This is the same reason why AMD plans to stop making 32-bit desktop processors in the not-too-distant future. Already the difference in price between making the 64-bit Athlon64/Opteron and a theoretical 32-bit version of the same chip is very small (5% difference in die size according to many previous AMD documents, so probably about a 1-3% difference in total cost of production). That number will fall over the next two years to the point where it's totally pointless for them to bother making 32-bit chips anymore.
32-bit chips aren't going to disapear after 2005, but sooner or later they will. Hell, eventually ALL processors as we know them today are likely to be replaced, probably by something that none of us can even guess about today.
FWIW at 130nm fab process (ie current processors), AMD figures that their 64-bit chips have roughly a 5% larger die-size than an otherwise identical 32-bit chip. When you shrink to a 90nm fab process (next year's chips) that number shrinks, and when you start switching to a 65nm fab process (at about the end of 2005) the difference is totally negligible.
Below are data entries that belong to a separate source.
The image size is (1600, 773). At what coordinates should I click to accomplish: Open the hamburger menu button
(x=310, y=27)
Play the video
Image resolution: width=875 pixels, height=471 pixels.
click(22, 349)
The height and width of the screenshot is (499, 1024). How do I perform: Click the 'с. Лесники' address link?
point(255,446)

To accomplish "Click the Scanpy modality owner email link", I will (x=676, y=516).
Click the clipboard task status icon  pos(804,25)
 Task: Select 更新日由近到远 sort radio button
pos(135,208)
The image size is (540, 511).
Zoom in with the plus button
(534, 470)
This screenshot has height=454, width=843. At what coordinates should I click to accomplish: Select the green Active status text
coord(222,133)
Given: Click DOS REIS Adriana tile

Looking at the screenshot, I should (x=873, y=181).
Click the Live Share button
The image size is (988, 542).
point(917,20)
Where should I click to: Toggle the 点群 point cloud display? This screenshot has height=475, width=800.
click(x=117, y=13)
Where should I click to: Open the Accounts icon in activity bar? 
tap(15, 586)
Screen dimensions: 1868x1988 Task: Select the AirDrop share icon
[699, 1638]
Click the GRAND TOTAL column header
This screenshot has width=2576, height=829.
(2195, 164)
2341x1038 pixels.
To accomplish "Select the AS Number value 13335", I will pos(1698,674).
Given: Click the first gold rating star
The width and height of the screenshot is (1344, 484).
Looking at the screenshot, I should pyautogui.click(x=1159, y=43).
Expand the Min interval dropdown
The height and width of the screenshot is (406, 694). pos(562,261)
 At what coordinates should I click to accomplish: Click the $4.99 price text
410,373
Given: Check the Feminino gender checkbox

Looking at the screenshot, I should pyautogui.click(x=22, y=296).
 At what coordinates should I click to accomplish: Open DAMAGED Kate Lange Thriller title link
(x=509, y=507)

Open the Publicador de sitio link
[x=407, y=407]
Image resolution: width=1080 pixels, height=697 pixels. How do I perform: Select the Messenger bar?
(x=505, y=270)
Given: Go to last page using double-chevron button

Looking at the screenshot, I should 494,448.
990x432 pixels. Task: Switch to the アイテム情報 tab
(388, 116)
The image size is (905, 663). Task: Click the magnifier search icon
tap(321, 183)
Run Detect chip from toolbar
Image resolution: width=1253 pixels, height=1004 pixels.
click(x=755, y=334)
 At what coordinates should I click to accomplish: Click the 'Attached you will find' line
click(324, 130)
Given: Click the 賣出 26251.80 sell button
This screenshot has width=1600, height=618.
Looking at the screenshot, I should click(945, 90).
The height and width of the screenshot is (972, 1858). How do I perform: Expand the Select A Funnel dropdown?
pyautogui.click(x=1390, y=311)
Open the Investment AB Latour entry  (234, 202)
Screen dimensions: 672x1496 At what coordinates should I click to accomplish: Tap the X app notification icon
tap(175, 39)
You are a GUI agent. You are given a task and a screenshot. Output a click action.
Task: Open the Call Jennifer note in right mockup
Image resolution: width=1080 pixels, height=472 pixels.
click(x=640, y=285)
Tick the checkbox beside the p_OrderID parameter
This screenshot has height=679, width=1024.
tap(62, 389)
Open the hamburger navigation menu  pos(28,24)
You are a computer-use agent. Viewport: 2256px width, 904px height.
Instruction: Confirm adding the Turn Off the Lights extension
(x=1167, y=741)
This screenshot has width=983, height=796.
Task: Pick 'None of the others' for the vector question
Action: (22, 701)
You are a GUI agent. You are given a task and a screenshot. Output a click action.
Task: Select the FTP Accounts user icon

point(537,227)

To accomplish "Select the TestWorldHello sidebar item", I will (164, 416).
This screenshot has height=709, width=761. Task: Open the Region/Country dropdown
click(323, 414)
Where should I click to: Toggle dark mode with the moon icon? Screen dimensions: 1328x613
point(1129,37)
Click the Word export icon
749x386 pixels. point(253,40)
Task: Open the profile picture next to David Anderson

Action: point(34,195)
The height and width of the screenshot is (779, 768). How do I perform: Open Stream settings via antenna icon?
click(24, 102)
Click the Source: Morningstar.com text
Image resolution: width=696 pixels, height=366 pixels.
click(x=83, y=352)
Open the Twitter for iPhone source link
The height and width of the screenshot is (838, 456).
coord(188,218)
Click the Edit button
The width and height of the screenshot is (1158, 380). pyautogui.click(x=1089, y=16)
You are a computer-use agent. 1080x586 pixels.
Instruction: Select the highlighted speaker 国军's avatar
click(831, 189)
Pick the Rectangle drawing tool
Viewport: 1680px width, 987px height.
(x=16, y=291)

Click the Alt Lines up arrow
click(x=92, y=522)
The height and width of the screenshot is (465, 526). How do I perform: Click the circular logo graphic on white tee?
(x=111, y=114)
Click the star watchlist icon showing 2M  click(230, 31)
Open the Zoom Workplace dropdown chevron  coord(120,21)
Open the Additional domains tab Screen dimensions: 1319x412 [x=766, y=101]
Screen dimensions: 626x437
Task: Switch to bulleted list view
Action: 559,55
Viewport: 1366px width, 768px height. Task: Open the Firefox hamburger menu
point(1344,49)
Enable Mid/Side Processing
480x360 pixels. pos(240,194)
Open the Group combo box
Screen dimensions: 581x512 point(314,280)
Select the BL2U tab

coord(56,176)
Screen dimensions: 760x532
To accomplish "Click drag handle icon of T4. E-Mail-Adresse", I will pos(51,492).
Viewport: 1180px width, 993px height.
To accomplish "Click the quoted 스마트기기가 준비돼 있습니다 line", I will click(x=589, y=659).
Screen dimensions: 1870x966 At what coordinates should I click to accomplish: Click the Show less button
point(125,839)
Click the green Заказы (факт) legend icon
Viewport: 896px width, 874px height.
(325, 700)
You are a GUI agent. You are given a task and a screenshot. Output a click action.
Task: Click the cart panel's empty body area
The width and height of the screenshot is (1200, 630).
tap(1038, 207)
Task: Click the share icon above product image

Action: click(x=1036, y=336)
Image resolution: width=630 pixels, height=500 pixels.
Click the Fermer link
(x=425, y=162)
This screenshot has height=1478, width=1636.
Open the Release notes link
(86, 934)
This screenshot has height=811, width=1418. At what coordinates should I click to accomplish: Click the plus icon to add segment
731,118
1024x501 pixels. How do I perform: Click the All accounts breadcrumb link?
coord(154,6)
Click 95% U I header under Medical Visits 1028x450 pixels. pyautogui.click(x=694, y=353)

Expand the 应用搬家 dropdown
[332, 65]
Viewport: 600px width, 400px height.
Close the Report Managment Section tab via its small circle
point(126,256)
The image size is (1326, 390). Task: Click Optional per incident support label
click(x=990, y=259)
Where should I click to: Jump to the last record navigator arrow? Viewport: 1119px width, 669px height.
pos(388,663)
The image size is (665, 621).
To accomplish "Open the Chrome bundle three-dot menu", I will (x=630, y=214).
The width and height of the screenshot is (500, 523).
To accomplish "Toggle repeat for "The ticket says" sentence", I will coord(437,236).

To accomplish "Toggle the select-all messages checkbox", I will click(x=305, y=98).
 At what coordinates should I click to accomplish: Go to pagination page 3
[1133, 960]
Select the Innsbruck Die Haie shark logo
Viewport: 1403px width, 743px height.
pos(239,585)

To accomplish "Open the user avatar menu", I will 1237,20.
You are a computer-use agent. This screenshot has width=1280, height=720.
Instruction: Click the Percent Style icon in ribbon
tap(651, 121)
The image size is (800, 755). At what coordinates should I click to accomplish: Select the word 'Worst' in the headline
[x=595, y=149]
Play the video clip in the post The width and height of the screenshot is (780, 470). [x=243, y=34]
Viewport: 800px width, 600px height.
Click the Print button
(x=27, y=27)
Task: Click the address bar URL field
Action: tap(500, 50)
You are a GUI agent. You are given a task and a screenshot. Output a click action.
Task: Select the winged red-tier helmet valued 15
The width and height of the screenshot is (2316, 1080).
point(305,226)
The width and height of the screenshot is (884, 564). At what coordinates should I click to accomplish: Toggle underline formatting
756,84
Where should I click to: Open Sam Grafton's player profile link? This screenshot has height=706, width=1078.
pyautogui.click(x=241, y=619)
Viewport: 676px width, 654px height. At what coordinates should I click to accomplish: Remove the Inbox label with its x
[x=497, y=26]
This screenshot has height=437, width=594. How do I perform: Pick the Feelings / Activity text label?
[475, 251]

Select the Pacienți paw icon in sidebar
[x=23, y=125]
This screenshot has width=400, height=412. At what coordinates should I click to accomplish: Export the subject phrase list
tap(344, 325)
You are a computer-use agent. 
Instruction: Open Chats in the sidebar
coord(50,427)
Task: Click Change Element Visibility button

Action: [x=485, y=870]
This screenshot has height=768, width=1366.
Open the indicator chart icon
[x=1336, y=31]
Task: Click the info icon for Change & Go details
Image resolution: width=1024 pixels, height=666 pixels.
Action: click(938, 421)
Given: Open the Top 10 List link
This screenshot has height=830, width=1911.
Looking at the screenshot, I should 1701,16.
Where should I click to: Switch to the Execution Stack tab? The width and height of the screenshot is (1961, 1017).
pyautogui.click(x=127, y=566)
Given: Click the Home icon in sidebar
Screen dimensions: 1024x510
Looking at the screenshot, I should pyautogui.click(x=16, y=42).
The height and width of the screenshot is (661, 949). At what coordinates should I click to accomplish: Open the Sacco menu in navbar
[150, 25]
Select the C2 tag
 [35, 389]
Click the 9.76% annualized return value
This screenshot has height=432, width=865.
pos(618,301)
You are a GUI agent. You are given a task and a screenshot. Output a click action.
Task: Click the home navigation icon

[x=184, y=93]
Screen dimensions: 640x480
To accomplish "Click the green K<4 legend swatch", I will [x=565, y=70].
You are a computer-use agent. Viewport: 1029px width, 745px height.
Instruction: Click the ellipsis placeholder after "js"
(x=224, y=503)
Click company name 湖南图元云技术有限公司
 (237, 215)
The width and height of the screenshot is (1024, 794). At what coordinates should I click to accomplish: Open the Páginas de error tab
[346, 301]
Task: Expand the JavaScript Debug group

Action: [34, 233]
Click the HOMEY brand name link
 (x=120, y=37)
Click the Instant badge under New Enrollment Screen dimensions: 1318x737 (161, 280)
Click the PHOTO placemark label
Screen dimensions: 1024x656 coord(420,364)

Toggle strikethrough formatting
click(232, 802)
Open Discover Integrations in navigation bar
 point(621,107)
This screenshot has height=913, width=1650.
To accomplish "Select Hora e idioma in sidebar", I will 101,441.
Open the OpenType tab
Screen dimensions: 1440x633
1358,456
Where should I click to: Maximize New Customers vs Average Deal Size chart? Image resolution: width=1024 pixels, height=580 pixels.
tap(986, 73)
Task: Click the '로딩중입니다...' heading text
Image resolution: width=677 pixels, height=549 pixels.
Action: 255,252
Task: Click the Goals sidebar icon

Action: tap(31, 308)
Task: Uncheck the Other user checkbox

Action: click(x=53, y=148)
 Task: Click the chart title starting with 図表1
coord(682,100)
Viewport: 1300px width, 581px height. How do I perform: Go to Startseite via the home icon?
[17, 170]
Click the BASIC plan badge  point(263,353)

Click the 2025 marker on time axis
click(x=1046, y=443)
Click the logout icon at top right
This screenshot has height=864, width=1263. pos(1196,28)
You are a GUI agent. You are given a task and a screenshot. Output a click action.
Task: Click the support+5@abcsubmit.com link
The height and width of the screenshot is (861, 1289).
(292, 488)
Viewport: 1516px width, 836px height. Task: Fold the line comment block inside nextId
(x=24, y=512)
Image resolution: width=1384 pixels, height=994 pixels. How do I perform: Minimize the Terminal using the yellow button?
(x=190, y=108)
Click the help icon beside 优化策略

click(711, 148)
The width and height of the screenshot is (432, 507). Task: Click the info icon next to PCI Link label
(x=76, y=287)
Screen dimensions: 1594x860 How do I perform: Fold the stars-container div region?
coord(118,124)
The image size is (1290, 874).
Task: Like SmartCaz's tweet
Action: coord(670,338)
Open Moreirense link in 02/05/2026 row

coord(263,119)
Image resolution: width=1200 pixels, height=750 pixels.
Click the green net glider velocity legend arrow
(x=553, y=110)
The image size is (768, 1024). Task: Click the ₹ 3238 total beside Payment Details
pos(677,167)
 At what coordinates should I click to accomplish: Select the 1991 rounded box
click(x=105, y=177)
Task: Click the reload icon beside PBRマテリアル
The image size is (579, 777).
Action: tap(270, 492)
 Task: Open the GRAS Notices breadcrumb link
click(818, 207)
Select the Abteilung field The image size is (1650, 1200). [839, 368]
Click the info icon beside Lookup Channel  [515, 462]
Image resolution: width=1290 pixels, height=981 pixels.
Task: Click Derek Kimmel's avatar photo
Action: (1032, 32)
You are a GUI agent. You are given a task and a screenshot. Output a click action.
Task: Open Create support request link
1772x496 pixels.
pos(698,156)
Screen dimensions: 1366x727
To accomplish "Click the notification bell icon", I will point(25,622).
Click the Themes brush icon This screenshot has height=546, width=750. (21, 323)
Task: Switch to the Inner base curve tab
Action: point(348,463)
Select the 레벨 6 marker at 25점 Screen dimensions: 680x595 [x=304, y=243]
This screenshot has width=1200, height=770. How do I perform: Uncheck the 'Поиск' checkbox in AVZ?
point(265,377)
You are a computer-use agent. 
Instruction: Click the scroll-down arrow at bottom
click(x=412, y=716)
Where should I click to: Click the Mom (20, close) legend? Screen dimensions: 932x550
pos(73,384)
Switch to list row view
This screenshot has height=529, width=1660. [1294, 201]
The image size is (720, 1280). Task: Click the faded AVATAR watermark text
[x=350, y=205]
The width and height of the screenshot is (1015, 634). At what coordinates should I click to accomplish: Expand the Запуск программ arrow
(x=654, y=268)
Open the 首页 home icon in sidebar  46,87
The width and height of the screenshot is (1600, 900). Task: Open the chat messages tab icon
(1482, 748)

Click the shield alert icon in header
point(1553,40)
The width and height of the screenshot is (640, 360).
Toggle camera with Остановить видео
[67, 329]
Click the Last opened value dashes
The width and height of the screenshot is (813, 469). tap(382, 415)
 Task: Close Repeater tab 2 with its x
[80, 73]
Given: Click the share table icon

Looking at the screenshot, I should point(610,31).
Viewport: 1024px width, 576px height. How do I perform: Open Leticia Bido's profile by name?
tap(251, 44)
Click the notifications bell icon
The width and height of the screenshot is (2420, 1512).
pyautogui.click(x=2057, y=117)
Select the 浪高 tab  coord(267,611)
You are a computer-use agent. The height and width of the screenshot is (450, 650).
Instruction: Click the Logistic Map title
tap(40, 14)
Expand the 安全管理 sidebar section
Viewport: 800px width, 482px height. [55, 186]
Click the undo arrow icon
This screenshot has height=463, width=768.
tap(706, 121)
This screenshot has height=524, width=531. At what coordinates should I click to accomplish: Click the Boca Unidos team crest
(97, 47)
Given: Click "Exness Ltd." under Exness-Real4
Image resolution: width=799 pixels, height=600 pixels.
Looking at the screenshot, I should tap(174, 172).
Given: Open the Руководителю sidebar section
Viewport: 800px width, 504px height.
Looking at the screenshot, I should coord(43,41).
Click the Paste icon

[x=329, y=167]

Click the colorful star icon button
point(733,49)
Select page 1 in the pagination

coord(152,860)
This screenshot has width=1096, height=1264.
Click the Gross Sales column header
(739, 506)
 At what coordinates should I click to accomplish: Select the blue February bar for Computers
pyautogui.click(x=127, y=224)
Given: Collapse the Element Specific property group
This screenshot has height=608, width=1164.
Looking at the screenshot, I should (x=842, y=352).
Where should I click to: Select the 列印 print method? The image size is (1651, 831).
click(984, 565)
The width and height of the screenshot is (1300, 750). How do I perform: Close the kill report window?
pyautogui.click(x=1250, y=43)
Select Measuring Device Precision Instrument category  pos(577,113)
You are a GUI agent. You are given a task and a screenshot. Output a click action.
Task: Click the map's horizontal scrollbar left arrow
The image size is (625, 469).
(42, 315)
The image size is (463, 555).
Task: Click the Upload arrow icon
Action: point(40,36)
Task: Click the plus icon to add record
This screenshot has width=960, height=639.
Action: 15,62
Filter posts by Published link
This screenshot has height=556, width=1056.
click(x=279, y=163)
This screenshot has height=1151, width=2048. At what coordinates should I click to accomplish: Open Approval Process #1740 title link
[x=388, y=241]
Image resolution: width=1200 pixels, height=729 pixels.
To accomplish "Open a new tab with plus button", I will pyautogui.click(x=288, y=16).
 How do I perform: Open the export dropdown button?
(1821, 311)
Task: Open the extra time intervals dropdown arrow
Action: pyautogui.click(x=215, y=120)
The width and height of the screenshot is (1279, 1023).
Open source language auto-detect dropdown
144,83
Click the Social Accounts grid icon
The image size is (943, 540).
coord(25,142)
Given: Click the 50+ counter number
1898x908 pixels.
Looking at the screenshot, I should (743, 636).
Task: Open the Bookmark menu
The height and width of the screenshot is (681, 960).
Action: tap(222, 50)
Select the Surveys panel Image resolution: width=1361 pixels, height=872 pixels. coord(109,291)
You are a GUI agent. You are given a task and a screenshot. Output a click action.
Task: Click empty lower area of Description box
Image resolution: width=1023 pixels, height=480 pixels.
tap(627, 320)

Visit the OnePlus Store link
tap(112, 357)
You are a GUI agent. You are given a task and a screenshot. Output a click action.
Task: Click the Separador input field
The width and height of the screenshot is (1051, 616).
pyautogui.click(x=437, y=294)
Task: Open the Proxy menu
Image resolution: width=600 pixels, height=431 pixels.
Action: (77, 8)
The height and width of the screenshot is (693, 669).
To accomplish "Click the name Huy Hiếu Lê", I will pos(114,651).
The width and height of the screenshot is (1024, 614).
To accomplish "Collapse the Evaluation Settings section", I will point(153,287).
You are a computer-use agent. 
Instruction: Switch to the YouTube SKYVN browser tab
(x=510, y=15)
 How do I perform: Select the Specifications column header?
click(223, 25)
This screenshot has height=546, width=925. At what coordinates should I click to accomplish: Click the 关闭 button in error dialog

Power consumption for 32 vs. 64-bit chips might be of a minor issue for embedded chips, but for AMD's desktop chips it's already a non-issue. AMD's Opteron and IBM PowerPC 970 chips (both 64-bit) already consume less power than similarly-performing Intel's Pentium4 and Xeon chips (32-bit), simply due to different designs.
And just how many 386 chips do you think AMD or Intel makes?
Simple fact of the matter is that a company only produces the previous generation of processor for so many years after the new one comes out. AMD is simply saying that they will stop producing their 32-bit AthlonXP chips around the end of 2005, or roughly two and a half years after they brough out it's successor. This seems like a pretty reasonable time-line.
No one other than the odd-ball Slashdot editors is predicting that 32-bit processors will cease to function or anything like that. If you bother to read the article, you'll see that the Slashdot tag line for this discussion is totally incorrect.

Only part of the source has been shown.